To come up with ways for people to be physically active at a bus stop, Mansfield and her colleagues took to the streets. “We engaged a range of people who we knew would wait at bus stops. And that included young people, young families with children and with old people,” explains Mansfield.
Together they developed a ‘beat the bus’ concept, where an interface at the bus stop would encourage those waiting to walk a route to the next stop, which would be faster than catching the bus. Those that took part would receive tokens or rewards that included educational messages about cancer and physical activity.
Mansfield says that tackling complex research questions like ones about cancer requires working with people outside of research. “If you’re not working with people who are living with and beyond cancer, or those who support them, your project is more likely to fail. It’s about multidisciplinary teams and cross sector involvement”
Watching tumours eat and breathe
Like healthy cells, cancer cells need oxygen and nutrients to live, and now, a group of researchers have been able to capture this process.
Kevin Brindle specialises in molecular imaging and, like Caldas, works at the Cancer Research UK Cambridge Institute.
Brindle began his career with a degree in biochemistry in Oxford in the 1970s. “I actually wanted to be a structural biologist, I had no intention of going into this area,” he explains. But his interest in imaging was sparked by his PhD supervisor introduced him to a particular imaging technique – nuclear magnetic resonance (NMR) – and he started working in this area of research “almost by accident.”
Brindle and his team have spent the last 15 years finding a way to increase the sensitivity of MRI. And that meant ripping up the rulebook.
Traditional MRI images water in the body.

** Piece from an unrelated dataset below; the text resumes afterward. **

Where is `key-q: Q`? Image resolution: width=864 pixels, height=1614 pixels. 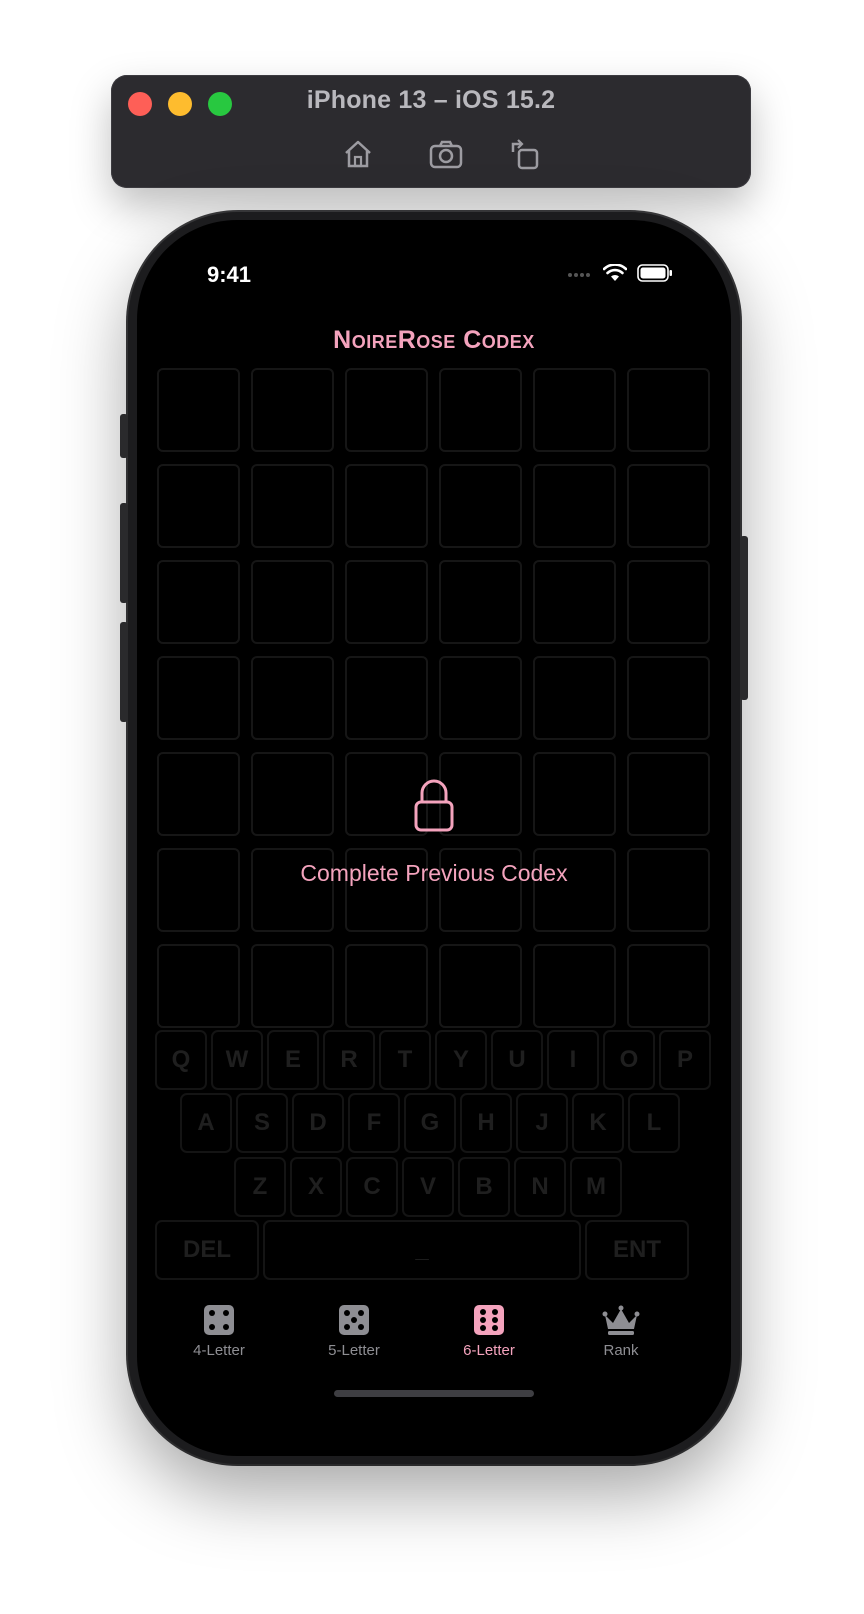 key-q: Q is located at coordinates (181, 1060).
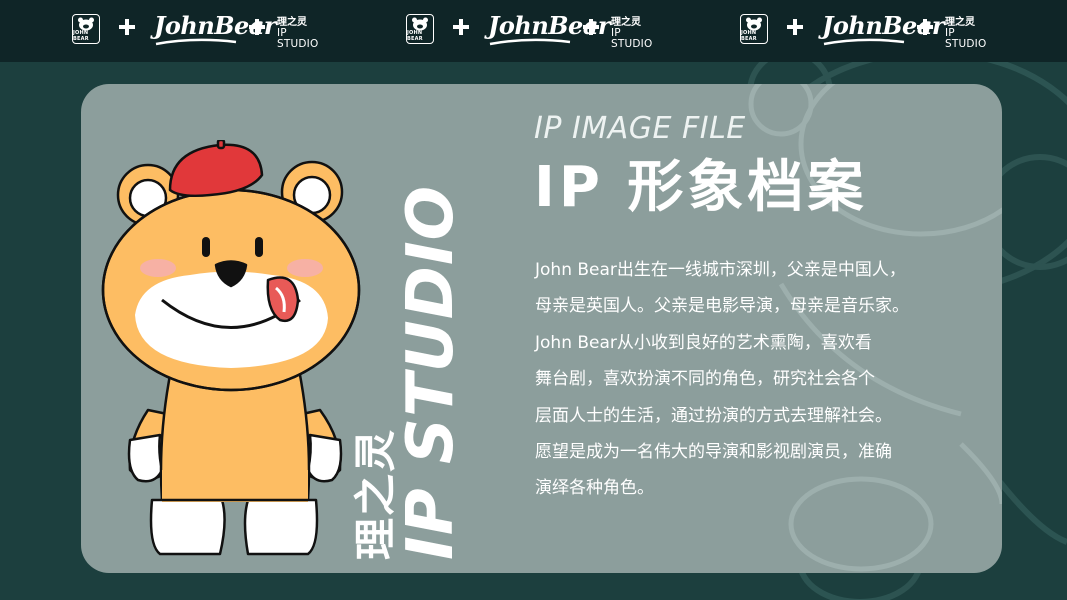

And because different parts of the body will have different amounts of water, MRI can be used to build up pictures of different tissues.

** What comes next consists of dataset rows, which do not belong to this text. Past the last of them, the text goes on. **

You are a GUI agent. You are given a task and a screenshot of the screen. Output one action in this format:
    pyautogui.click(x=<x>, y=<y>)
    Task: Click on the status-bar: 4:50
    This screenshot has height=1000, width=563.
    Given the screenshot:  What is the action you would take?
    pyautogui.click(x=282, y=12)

But water isn’t the only thing that MRI can pick up. Scientists have known since the 1970s that MRI can also detect small molecules involved in metabolism. But as these small molecules are present at very low concentrations, detecting them is tricky. It’s something Brindle and his team have been working to overcome.

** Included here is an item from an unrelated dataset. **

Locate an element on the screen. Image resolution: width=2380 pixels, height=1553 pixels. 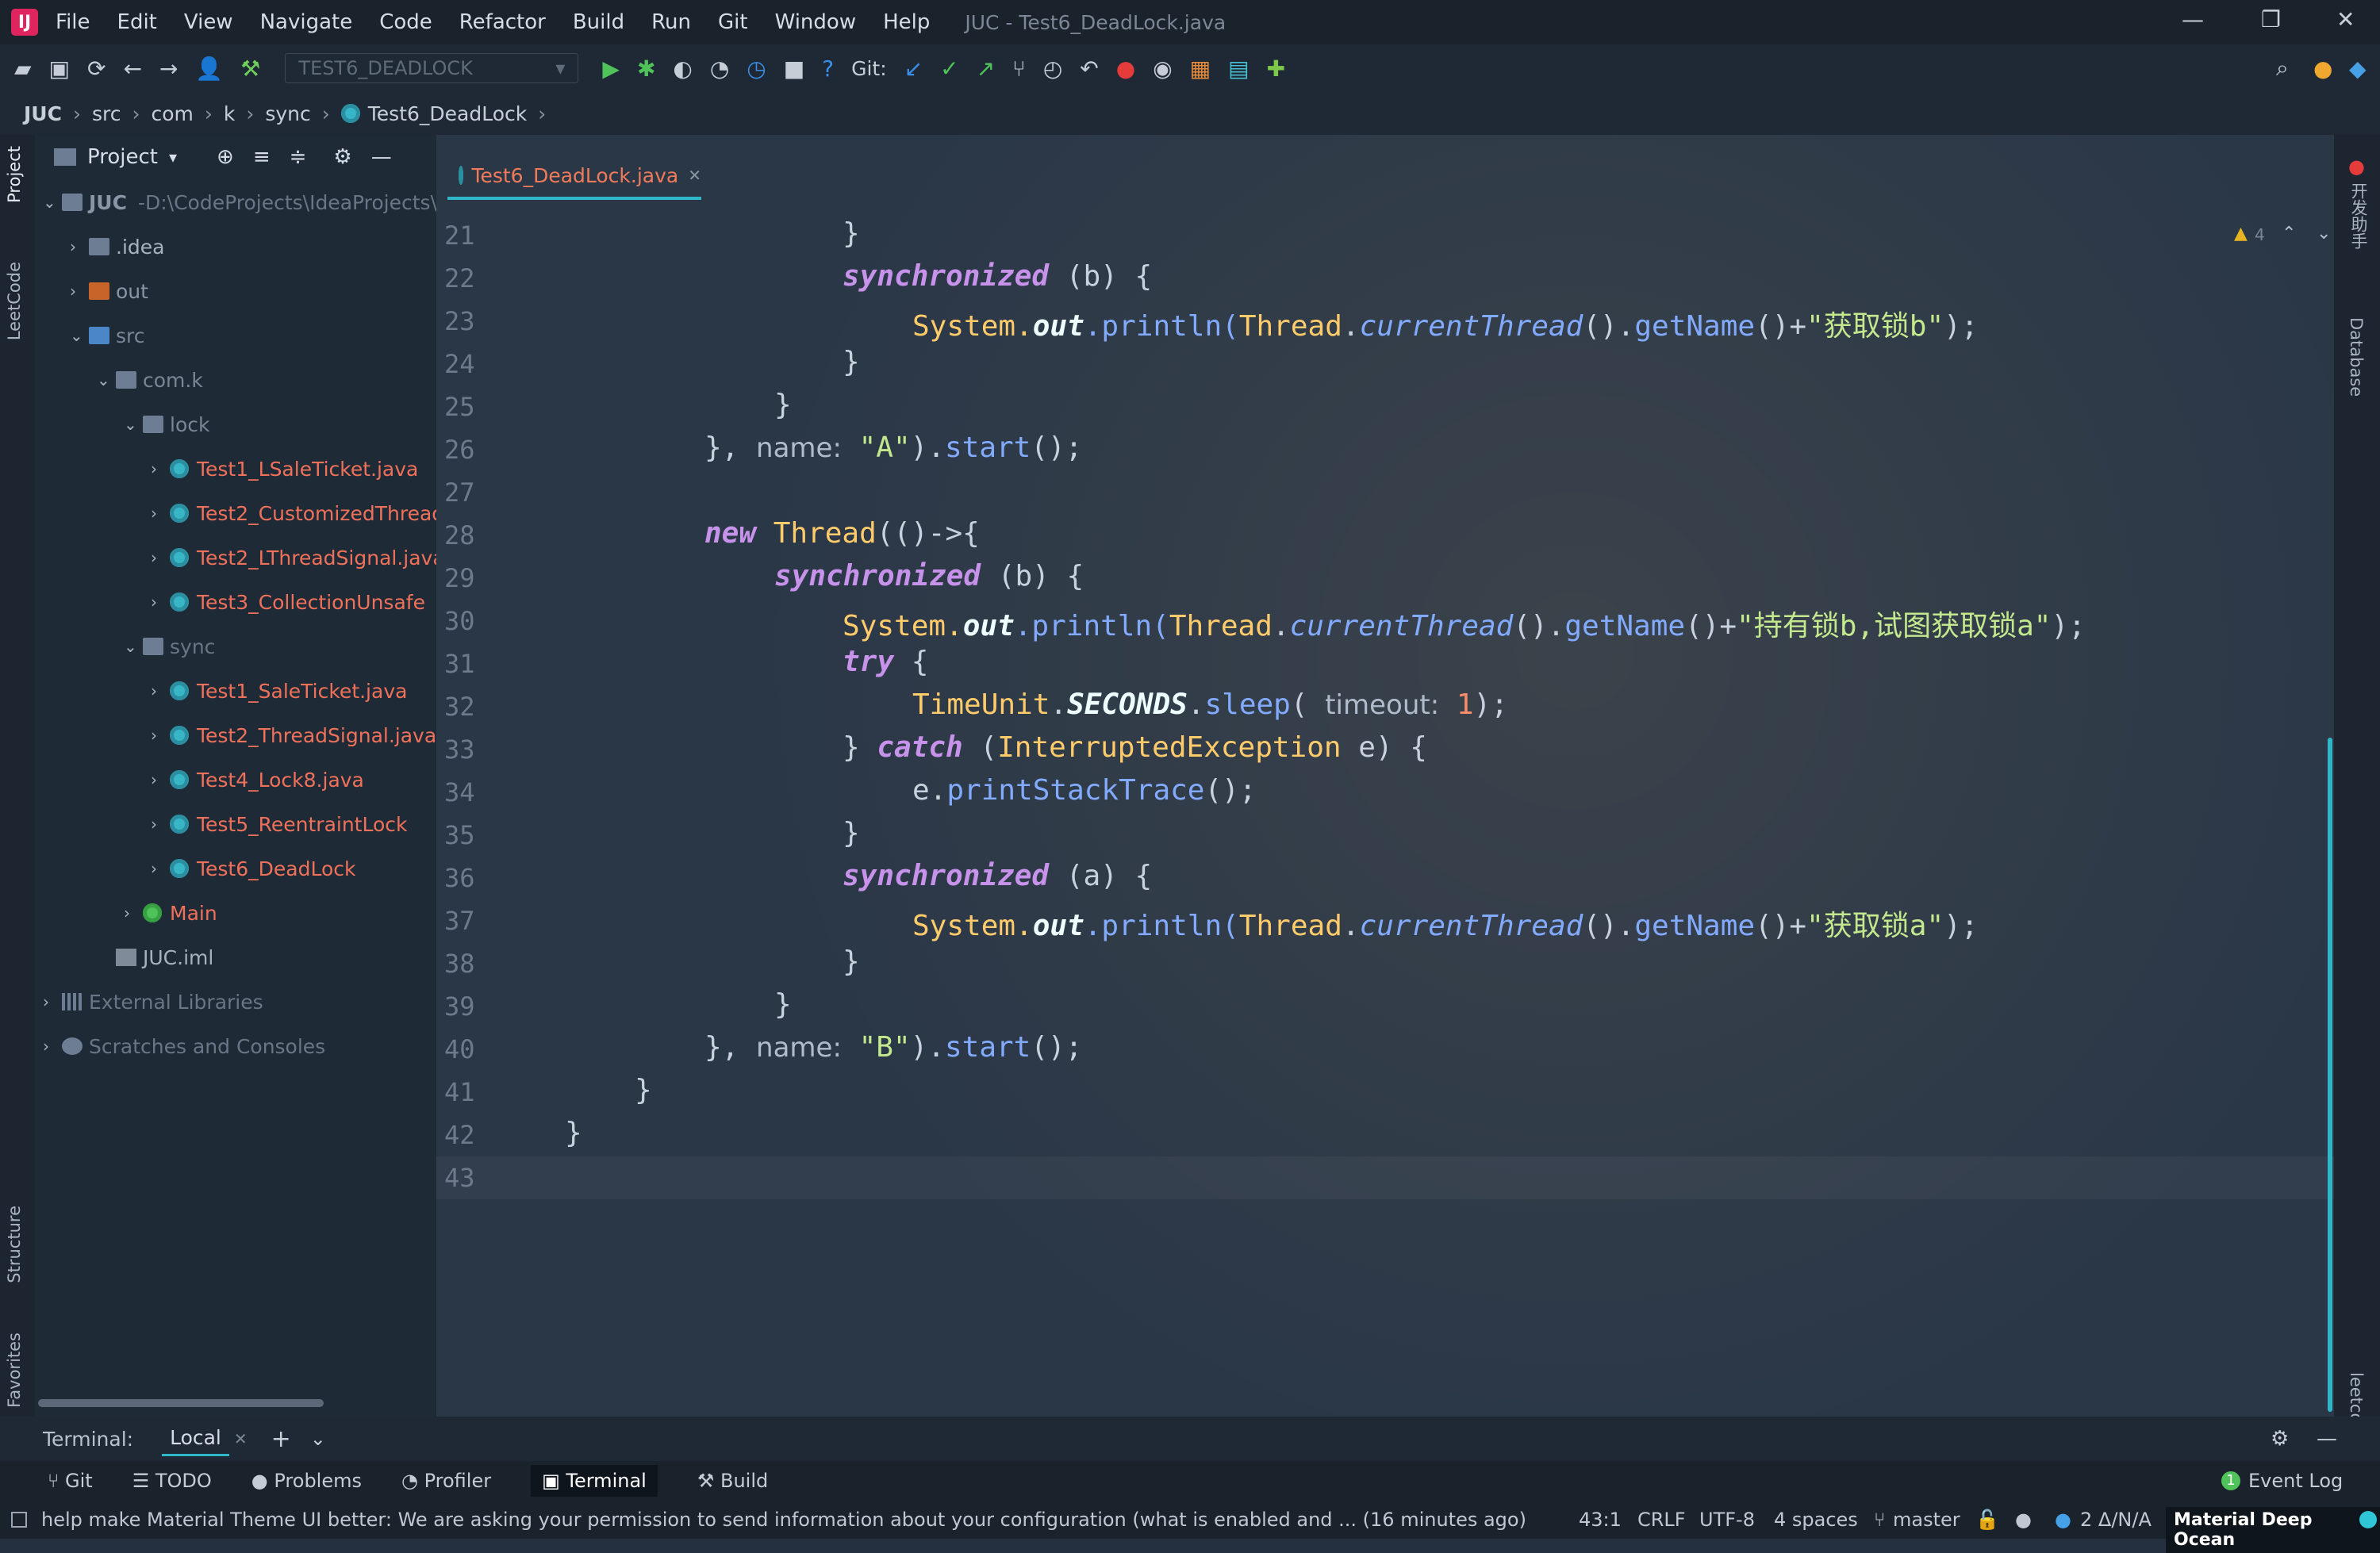
next-highlight-icon: ⌄ is located at coordinates (2324, 234).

This kind of work bridges different sciences. “It’s high level MR physics on the one hand, and then biology on the other,” explains Brindle.
And it’s paid off. Publishing their latest work in the Proceedings of the National Academy of Sciences. They’ve not only managed to image metabolites in tumours, but also to analyse the rate at which they’re turning over.
Which means they can see the tumour ‘eating and breathing’ in real time.
Whilst physical changes to a tumour can take weeks, or even months to appear, these metabolic changes can be visualised very quickly after treatment, meaning doctors can get an indication of whether a treatment is working.
Brindle says a project like this – which begins in the lab and ends in the clinic – wouldn’t happen half as fast without having medical doctors in the team.
“That way you get a reality check, will this actually work in clinic or not?” he adds.
A common problem
This year’s British Science Week is a timely reminder of the value of collaboration.
Whether it’s astronomers, the wider public, or clinicians – we need to continue working with people from a range of diverse disciplines to answer the most pressing questions in cancer.
Caldas concludes that it’s these unique partnerships that makes their work possible, “to have these teams of people, with very diverse backgrounds, working on a common problem. Because after all, we are all funded by Cancer Research UK, and our focus is cancer.”